El mensaje del Concilio Vaticano II fue reiterado y puntualizado en la encíclica papal "Populorum progressio" en 1967. En agosto de ese mismo año se realizó el encuentro de Obispos del Tercer Mundo que lanzó un pronunciamiento en el que se reflejaba la nueva conciencia eclesial. Si la Iglesia se volcaba al mundo, su postura se radicalizaba ahí donde el mundo era pobre y oprimido. No podía ser de otra forma. En enero de 1968 uno de los obispos brasileños, Monseñor Fragoso, exponía: "El Evangelio es la buena nueva de la liberación de todos los hombres en Cristo… Cristo no vino sólo a liberar al hombre de sus pecados; vino a liberarlo de las consecuencias de su pecado. No tengamos miedo de ser llamados "subversivos", si nuestra conciencia nos dice que estamos tratando de "subvertir" un desorden moral que está ahí."

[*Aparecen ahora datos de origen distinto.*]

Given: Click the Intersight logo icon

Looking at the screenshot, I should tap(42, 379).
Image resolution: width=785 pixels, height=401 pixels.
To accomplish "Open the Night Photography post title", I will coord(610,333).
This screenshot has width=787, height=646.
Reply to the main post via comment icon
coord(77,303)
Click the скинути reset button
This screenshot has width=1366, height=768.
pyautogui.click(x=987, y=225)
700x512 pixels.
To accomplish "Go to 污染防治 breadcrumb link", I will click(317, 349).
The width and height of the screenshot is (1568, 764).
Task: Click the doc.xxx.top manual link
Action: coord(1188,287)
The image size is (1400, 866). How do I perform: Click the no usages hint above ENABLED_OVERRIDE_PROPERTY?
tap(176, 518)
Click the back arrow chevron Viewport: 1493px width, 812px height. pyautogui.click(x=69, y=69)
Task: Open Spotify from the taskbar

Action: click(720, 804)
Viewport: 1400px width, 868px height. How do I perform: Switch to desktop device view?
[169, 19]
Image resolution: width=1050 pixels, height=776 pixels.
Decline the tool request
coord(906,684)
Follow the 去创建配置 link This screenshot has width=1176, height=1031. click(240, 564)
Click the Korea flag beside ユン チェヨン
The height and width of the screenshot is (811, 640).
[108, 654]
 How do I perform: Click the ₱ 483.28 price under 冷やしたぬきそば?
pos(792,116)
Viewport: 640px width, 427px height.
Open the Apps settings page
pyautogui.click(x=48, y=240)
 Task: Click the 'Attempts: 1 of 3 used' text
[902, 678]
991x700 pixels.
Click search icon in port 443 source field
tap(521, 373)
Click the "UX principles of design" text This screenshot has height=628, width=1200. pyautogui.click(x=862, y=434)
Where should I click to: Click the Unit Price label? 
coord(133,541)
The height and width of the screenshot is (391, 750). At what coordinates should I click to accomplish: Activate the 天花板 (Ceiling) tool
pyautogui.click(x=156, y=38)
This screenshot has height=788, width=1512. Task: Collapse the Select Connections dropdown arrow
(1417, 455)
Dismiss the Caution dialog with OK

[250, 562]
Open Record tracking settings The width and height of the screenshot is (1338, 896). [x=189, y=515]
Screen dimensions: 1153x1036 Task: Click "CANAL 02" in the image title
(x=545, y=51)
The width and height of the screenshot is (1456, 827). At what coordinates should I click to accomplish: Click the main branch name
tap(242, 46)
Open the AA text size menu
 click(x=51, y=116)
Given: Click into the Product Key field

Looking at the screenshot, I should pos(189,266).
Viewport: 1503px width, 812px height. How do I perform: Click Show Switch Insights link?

Entre agosto y septiembre de 1968 se celebró la Segunda Conferencia del Episcopado Latinoamericano en Medellín, Colombia. Los obispos allí reunidos constataban que el continente latinoamericano "vive un momento decisivo de su proceso histórico". Había que estar atento a "los signos de los tiempos". No se podía permanecer indiferente o al margen. No, cuando estaba en juego la emancipación de América Latina, la liberación de sus pueblos. La miseria, concluían, "es una injusticia que clama al cielo".

Su Santidad Paulo VI, en el discurso de saludo y apertura sostenía "nuestra fuerza está en el amor". El Papa puntualizaba que "la transformación profunda y previsora de la cual en muchas situaciones actuales tiene necesidad la sociedad, la promoveremos amando más intensamente y enseñando a amar". Pero a este propósito el Pontífice se preocupó de ser específico: "ni el odio ni la violencia son la fuerza de nuestra caridad. Entre los diversos caminos hacia una justa regeneración social, nosotros no podemos escoger ni el del marxismo ateo, ni el de la rebelión sistemática, ni tanto menos el del esparcimiento de la sangre y el de la anarquía."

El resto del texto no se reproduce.